The result was disaster on all fronts. All they really managed to do was to keep the ball rolling long enough for someone else to come along and fix it all. And Barack Obama was the guy who came along.

New York Times:

President Obama issued orders to send about 30,000 additional American troops to Afghanistan as he prepared to address the nation Tuesday night to explain what may be one of the most defining decisions of his presidency.

Mr. Obama conveyed his decision to military leaders late Sunday afternoon during a meeting in the Oval Office and then spent Monday phoning foreign counterparts, including the leaders of Britain, France and Russia.

Robert Gibbs, the White House press secretary, declined to say how many additional troops would be deployed, but senior administration officials previously have said that about 30,000 will go in coming months, bringing the total American force to about 100,000.


30,000 is the number everyone seems to be using. If there's anything good to be taken away from this, it's that the kid who fixes the jams in the Obama White House copymachines is probably smarter than anyone in the Bush administration. But this is an unsatisfying takeaway.

If it were me, I'd blow off the classical military strategies in Afghanistan. History shows that this "blow stuff up and kill lots of people" way of doing things doesn't accomplish much. What I would do would be different.

I'd take all the troops that were there now and secure the largest contiguous area we could safely secure. Then I'd turn that area into Awesome City. We're talking freakin' Disneyland here. All the money we'd be spending on blowing things up, we'd spend on building. There are people in Afghanistan who not only don't have electricity, but don't know what electricity is. Simple infrastructure work would look like a miracle to many of them. Move your gaze a few countries over to the middle east; people don't like Hamas because they blow things up, they like them because they build and do charity work. The thing you don't hear about much in the west is that Hamas builds hospitals and schools. They do things their governments fail to do.

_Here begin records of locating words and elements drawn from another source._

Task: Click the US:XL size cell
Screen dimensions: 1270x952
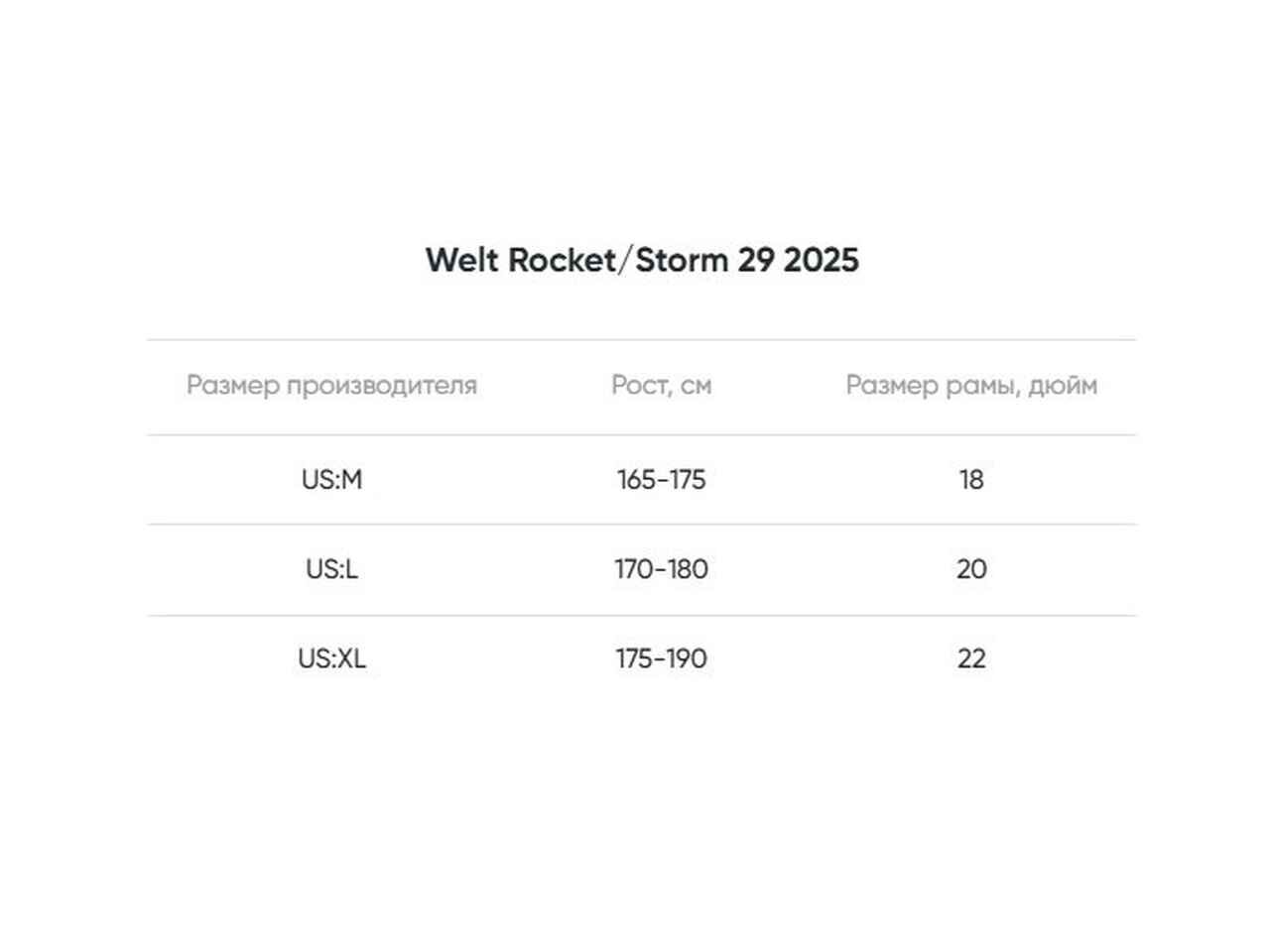Action: 331,658
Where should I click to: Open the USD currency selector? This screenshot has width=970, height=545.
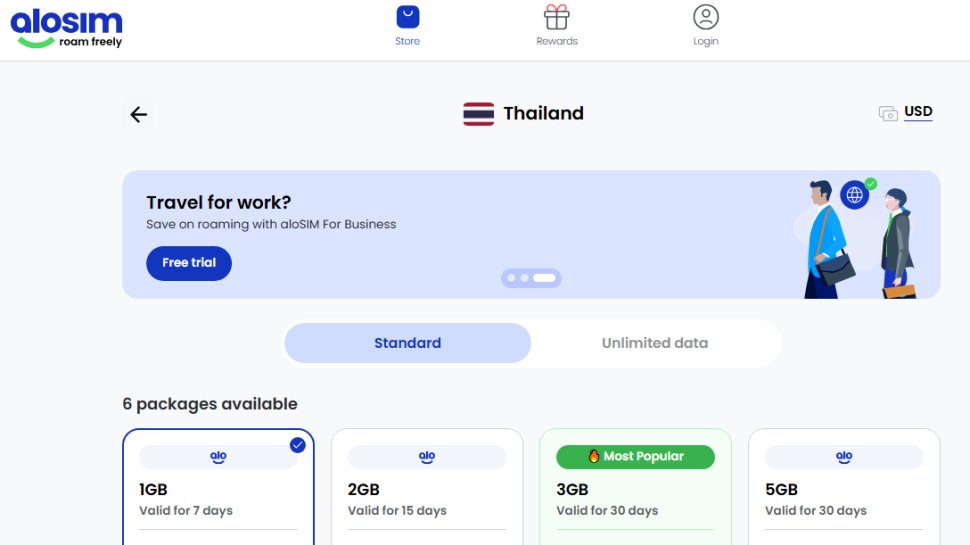918,112
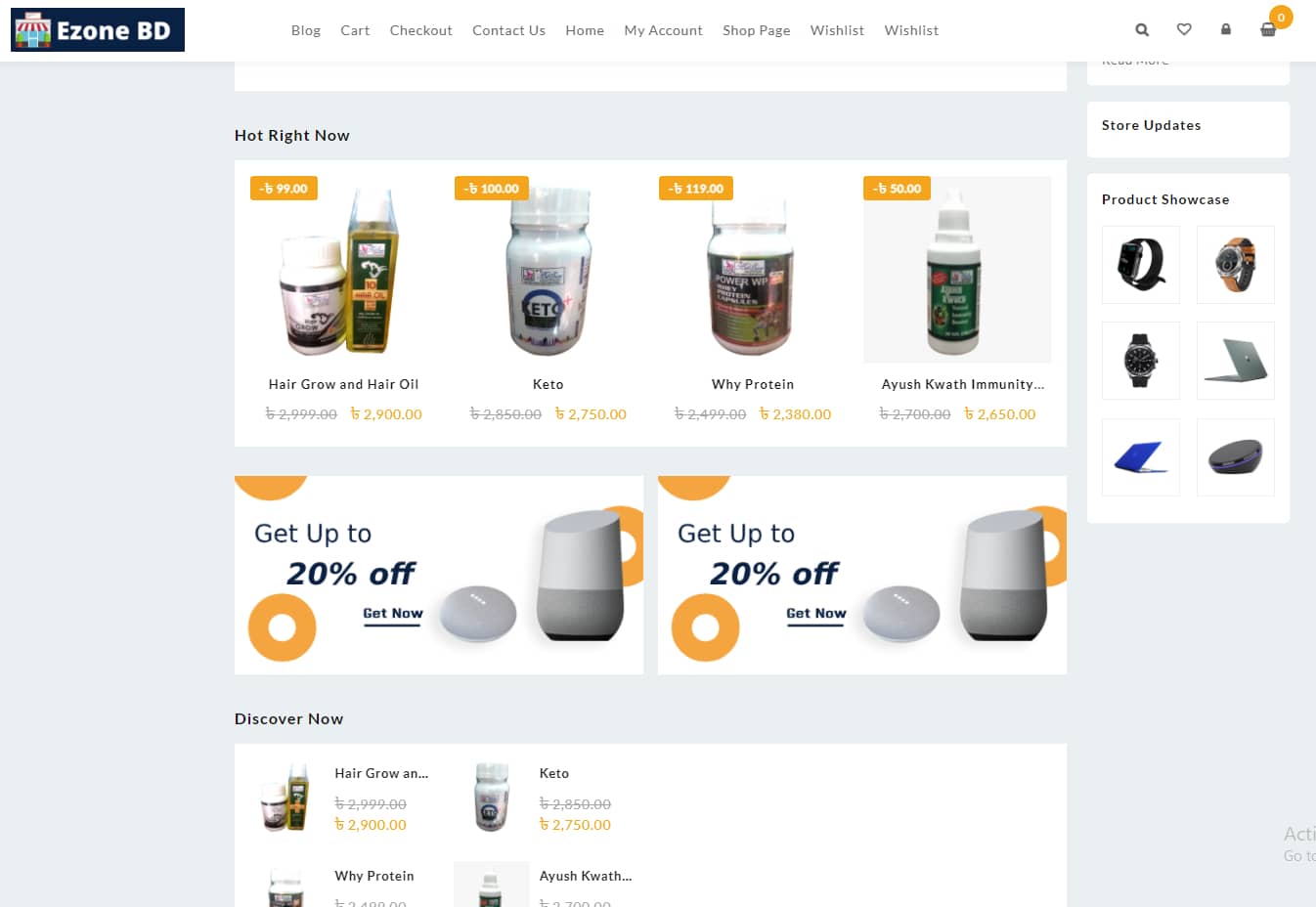Viewport: 1316px width, 907px height.
Task: Select black smartwatch in Product Showcase
Action: tap(1141, 265)
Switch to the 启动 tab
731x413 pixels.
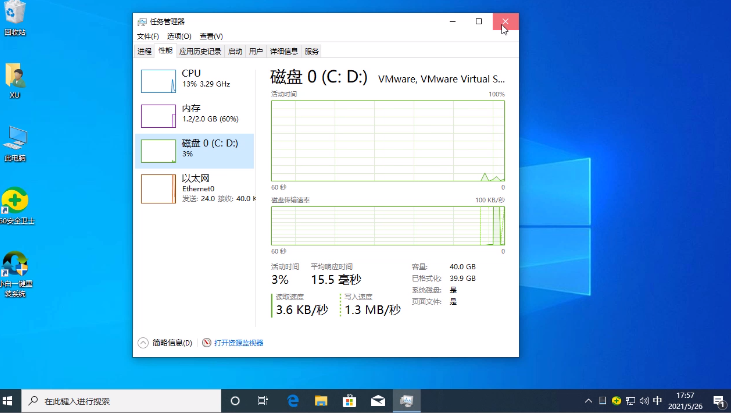[x=235, y=50]
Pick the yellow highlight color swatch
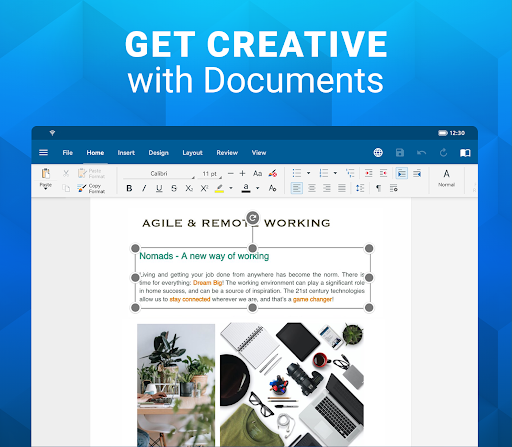Screen dimensions: 512x447 (219, 188)
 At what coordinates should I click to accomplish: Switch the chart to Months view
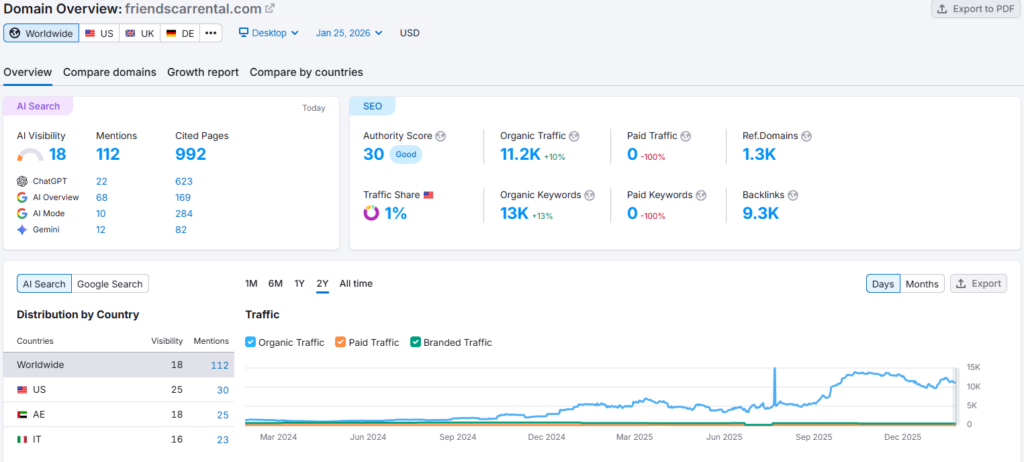click(x=921, y=284)
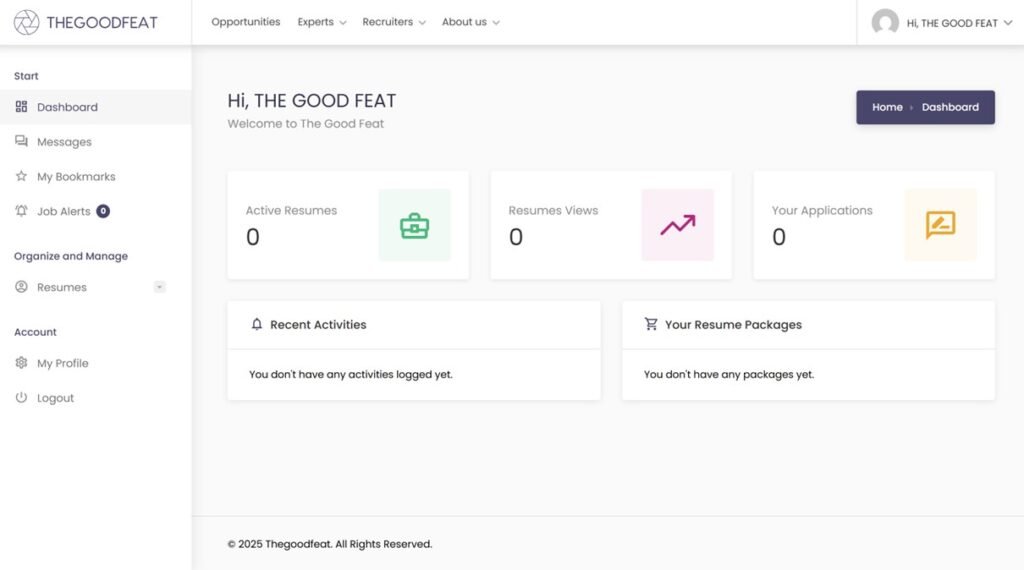This screenshot has width=1024, height=570.
Task: Click the user avatar in the header
Action: click(885, 23)
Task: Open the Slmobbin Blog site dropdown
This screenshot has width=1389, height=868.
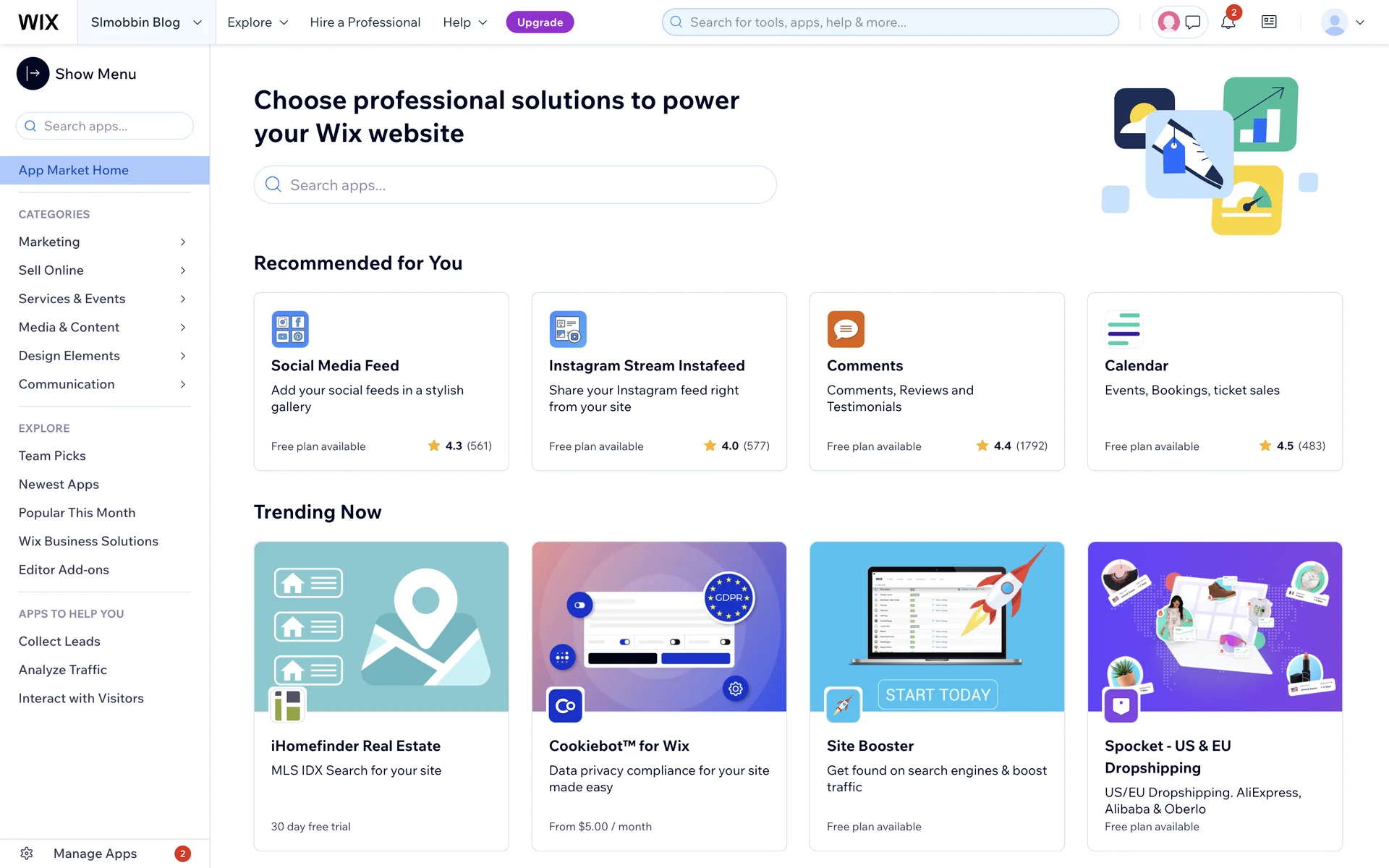Action: click(x=145, y=22)
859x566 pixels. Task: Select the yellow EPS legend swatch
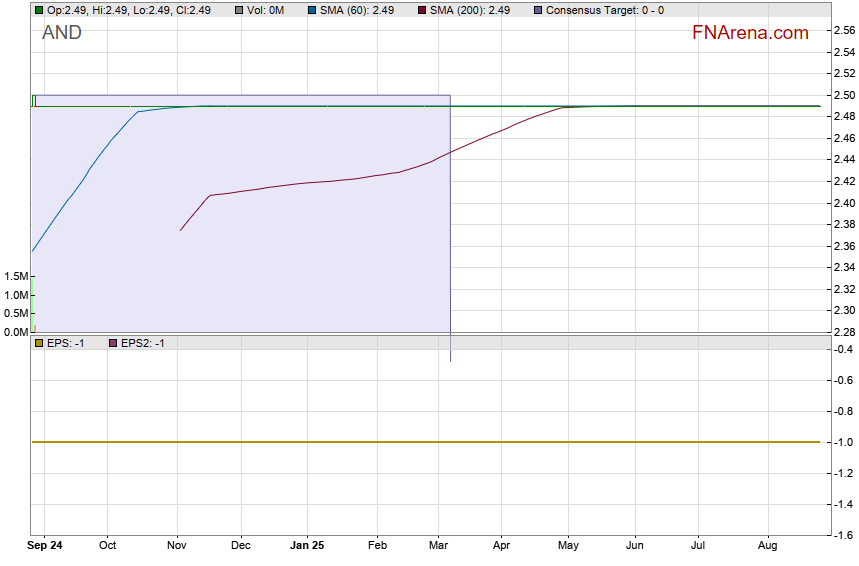[x=39, y=343]
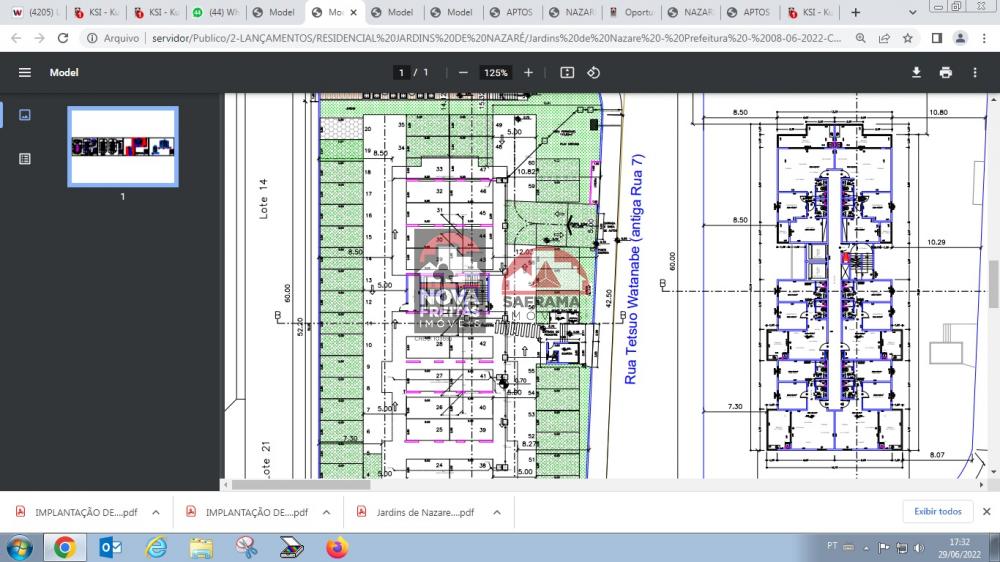The height and width of the screenshot is (562, 1000).
Task: Switch to the document outline view
Action: tap(25, 158)
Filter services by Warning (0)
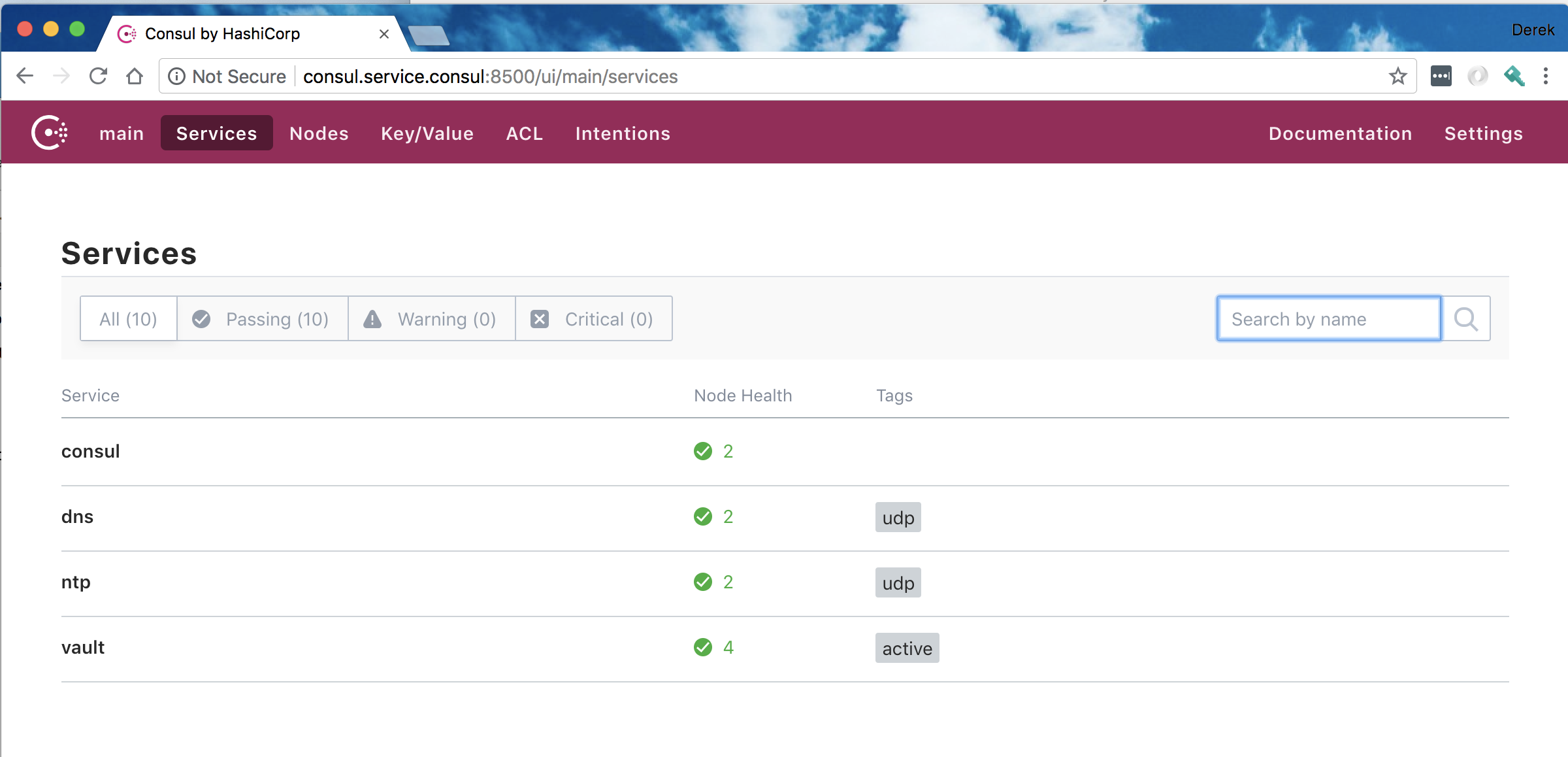The image size is (1568, 757). (431, 319)
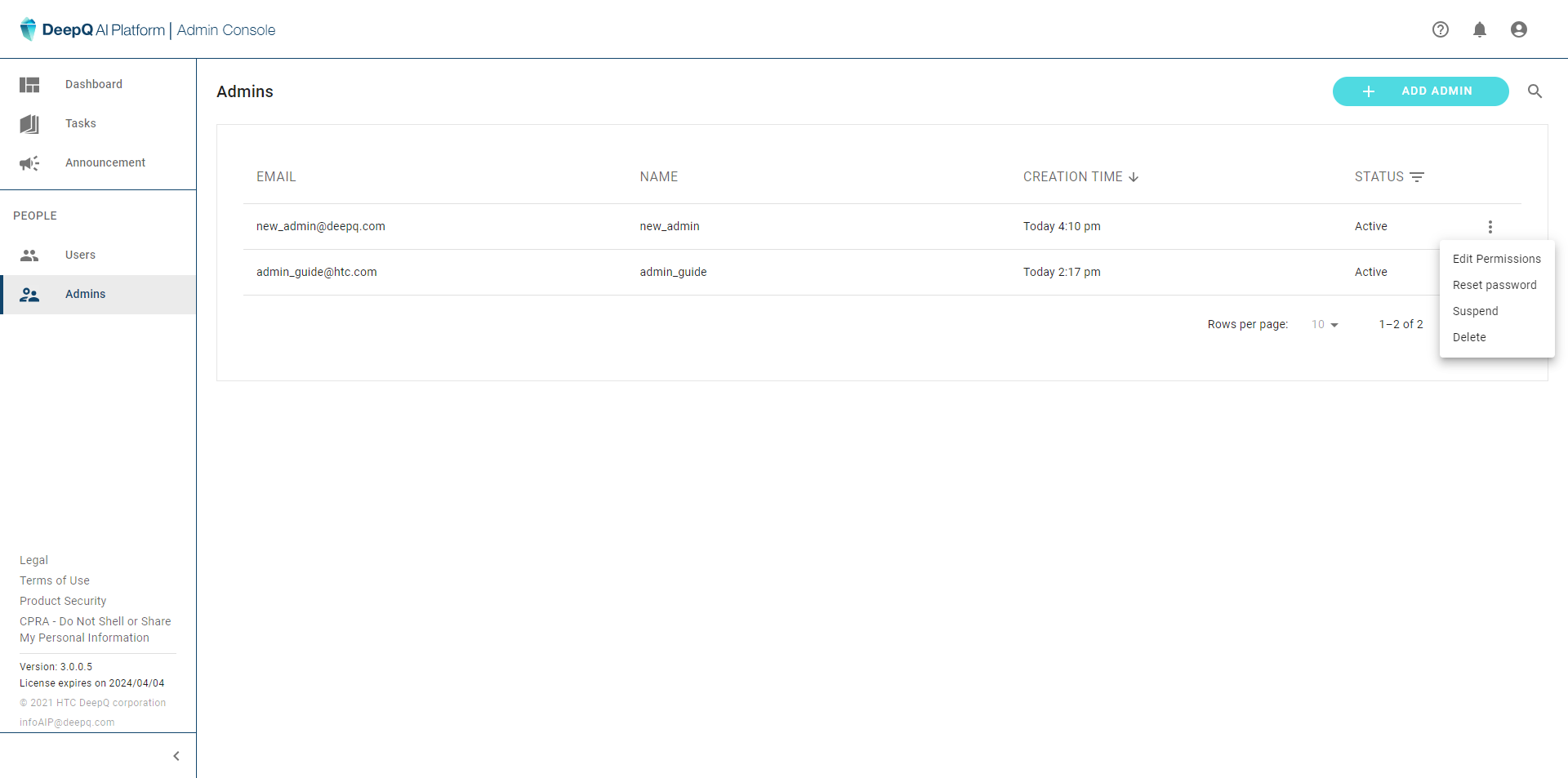
Task: Click the search magnifier icon
Action: 1535,91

We don't have to play a classic offense/defense game -- which history shows is a loser anyway -- we can play a defense/defense game and win the war by fighting it in people's heads. If NATO-controlled Afghanistan is Awesome City and Taliban-controlled Afghanistan is Sucktown, where do you think most people are going to want to live? And how much popular support do you think that would leave the Taliban? Who's going to join the Sucktown Defense League?

But, of course, I'm not Commander in Chief. Whatever we do in Afghanistan, Republicans and Democrats should remember that they blew it. Republicans can blame themselves for backing the invasion of Iraq and Democrats can blame themselves pushing Afghanistan to prove they aren't "soft on terrorism" or pacifist pansies.

There's going to be a lot of finger-pointing down the road, but few of those fingers will be attached to clean hands.